I have thought in the past that what makes a good mom is someone who says “yes,” emphatically and without question most of the time. A mom who is adventurous and optimistic, a mom who does not squash a child’s natural curiosity or desire to explore. A mom who can stand some crazy. And I still think that this is true.
But, deep in these trenches, I’ve also learned that a good mom is one who knows her “no,” too. Kindly, but firmly. Not tough love — that’s not what I’m talking about. Healthy boundaries, or even just a good read of the moment. What are the needs, of everyone, right now? This can be so much harder sometimes.
Both of these reflect the same thing: love. In my desire to love my Little Ones, deeply, profoundly, I need to be able to do these both. And you know what? Without Love Himself, I can’t do either.
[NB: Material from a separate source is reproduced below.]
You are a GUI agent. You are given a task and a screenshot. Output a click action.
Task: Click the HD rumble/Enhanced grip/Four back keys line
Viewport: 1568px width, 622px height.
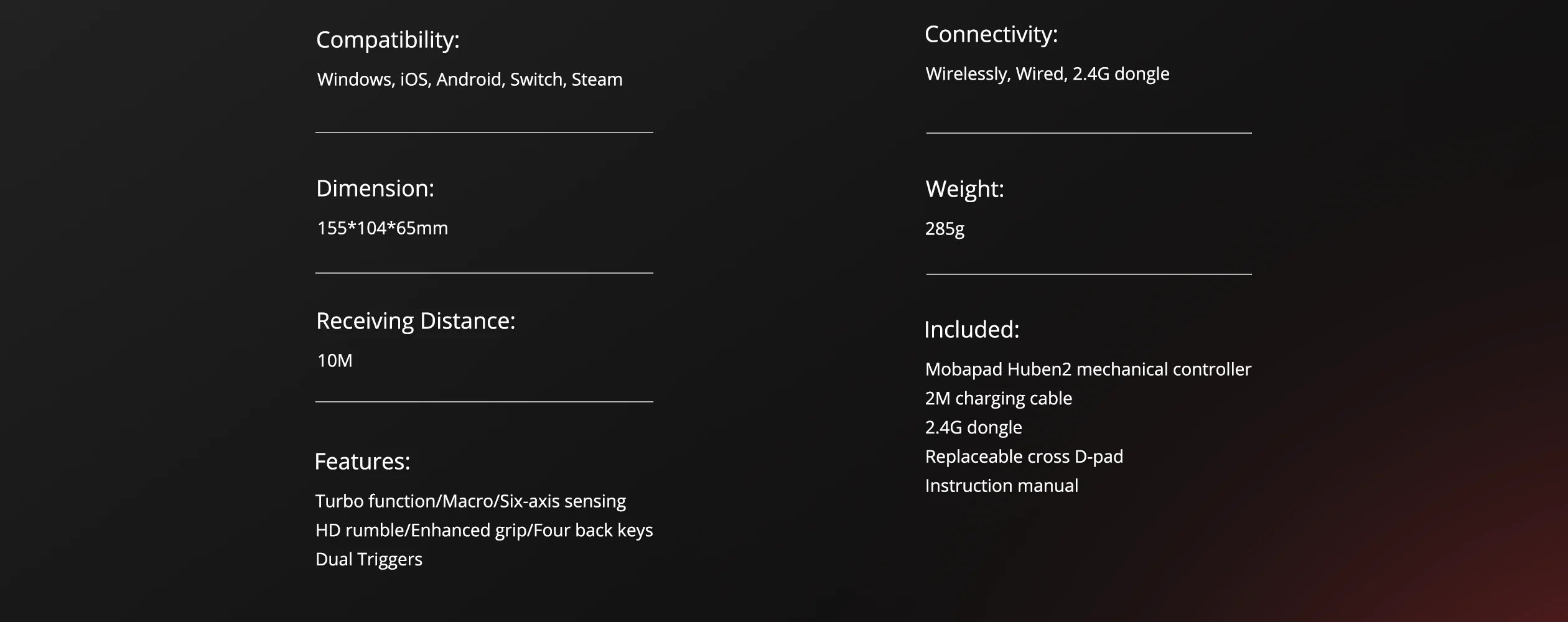pyautogui.click(x=484, y=531)
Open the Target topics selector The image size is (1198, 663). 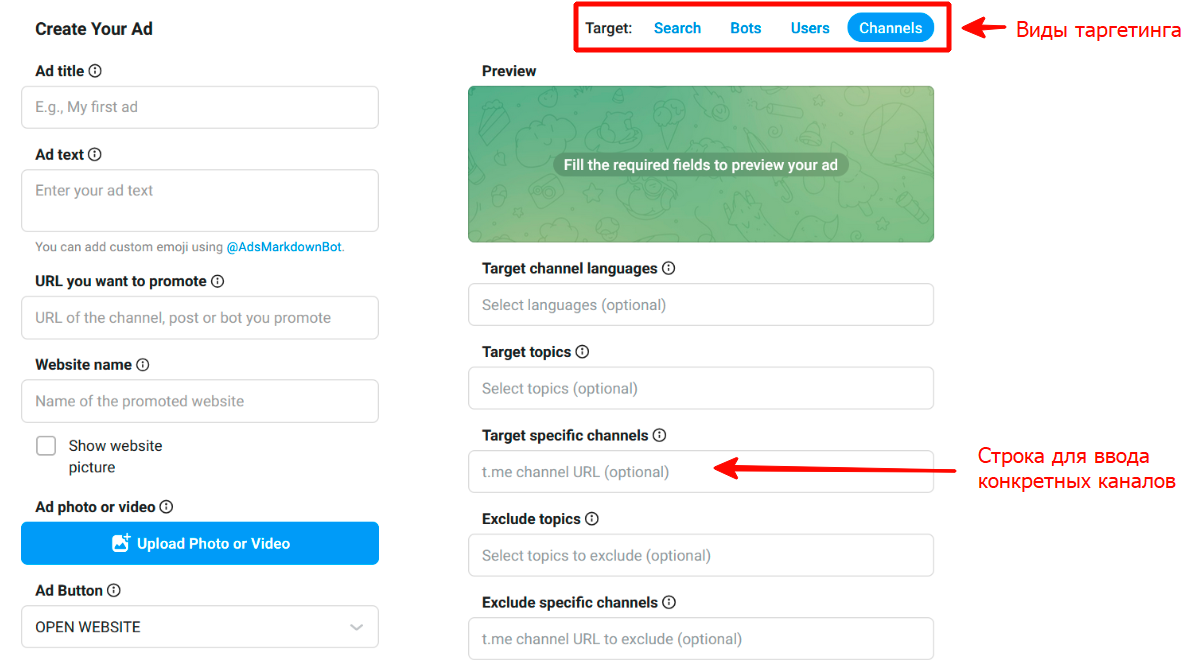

Throughout this year, I’ve focused on my breath, to ground me, to inspire me. My breath has kept me connected to the present moment, and again, here, I’m reminded to breathe. This moment, in. Another moment, out. It is so much bigger than me. There are no rules, no formulas that make for good mothers, or good children. But there is space, and grace, and hugs, and love, and I have to trust that in my mistakes, those times when I’ve said “yes” too much, the times when I’ve planted a hard-lined “no” in frustration — that these moments will be redeemed. Lessons learned. Fresh-starts are ours for the taking.
Bessey encourages her readers that good mothering is no different from following Christ in other aspects of our lives — the Spirit made visible in it’s Fruit. She writes: “When I make mothering with peace and patience, kindness and gentleness, love and self-control dependent on me simply trying harder, I run out myself very quickly.” To love my children well, to grow them well, I need more than myself. I don’t have brilliance to add to the words of Emerging Mummy — I’m only nodding my head vigorously at this truth.